Au début, je fus un tout petit peu déçue car il n'y avait pas beaucoup de contact avec les patients : en effet, ceux-ci étaient la plupart du temps endormis, ou n'avaient pas l'air d'avoir envie de parler... J'appris plutôt à connaitre les différents coins du bâtiment, ce qui me plût énormément ! J'avais accès aux urgences, au couloir du bloc, à la salle de réveil, aux chambres, à la pédiatrie, au centre de dialyse,... mais surtout à la petite pièce réservée aux brancardiers ! J'ai ainsi appris à connaître les différents membres de l'équipe et cela m'apporta beaucoup sur le plan social puisque ceux-ci étaient issus d'un niveau social différent et n'avaient, en général, pas fini leurs études. Nous mangions à midi à la cantine, où l'on était considérées comme des stagiaires. Nous avions donc une réduction : pour 3 euros, nous avions un repas complet (délicieux) !

Pour conclure, cette expérience m'apporta beaucoup et je souhaite aux futurs rhétos d'y participer !
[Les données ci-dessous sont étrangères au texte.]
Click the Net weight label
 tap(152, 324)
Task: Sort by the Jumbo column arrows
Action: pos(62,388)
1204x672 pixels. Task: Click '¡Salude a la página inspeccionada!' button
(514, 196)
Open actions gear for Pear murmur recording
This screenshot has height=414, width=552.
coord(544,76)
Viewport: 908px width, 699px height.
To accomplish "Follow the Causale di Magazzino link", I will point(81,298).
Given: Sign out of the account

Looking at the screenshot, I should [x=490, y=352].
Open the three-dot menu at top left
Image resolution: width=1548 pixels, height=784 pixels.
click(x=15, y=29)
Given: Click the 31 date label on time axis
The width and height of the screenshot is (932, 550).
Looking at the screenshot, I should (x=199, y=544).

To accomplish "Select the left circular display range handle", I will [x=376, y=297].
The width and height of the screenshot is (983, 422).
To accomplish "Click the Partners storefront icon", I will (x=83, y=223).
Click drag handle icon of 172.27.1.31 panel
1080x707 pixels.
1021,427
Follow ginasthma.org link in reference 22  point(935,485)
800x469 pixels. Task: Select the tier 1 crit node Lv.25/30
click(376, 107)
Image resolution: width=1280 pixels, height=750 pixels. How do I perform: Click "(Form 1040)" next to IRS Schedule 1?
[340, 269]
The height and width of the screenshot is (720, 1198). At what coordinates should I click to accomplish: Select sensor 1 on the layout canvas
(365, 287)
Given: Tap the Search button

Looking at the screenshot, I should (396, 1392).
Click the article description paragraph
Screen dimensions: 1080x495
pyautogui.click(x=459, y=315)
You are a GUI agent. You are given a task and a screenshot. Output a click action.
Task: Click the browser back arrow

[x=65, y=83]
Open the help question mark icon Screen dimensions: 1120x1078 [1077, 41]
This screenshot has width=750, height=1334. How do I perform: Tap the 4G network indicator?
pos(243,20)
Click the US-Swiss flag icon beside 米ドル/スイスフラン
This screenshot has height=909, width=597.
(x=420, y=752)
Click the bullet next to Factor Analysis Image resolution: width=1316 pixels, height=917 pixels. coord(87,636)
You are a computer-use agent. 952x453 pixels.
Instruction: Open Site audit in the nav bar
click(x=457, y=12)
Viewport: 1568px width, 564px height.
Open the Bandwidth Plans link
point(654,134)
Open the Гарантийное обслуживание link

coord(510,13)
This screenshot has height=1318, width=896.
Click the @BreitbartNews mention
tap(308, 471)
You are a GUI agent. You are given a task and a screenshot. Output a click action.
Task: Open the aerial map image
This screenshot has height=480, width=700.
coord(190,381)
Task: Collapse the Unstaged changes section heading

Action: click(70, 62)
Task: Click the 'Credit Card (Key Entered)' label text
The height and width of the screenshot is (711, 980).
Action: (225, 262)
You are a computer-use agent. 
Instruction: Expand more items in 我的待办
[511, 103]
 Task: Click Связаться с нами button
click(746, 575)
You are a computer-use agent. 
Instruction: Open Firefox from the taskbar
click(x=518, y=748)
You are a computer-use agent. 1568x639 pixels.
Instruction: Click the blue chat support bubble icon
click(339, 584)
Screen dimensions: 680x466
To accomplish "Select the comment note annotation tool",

Flore Bouchat : Retraite hospitalière


Pour ma retraite de rheto, mon choix s'est porté sur la retraite hospitalière. J'ai été placée dans le service orthopédie. Je commençais ma journée dès 7h du matin où j'écoutais les infirmières parler de l'état des patients avec un charabias incompréhensible. Ensuite, je devais regarder pendant des heures une infirmière donner des médicaments, effectuer des lavements, changer des pansements ... Mes seules tâches étaient de refaire des lits, aller chercher des pannes ou des bassins et  servir les repas des patients. Le service était rempli de personnes âgées qui dormaient à longueur de journée.  Je finissais ma journée vers 15h et je retournais au gîte à pied. J'attendais environ 2h seule car les autres finissaient bien plus tard. L'organisation s'est assez mal passé étant donné que les responsables n'avaient pas vraiment l'air au courant de mon arrivée. Dès le premier jour, je me suis fait baladée de service en service ou peu de gens savaient me renseigner.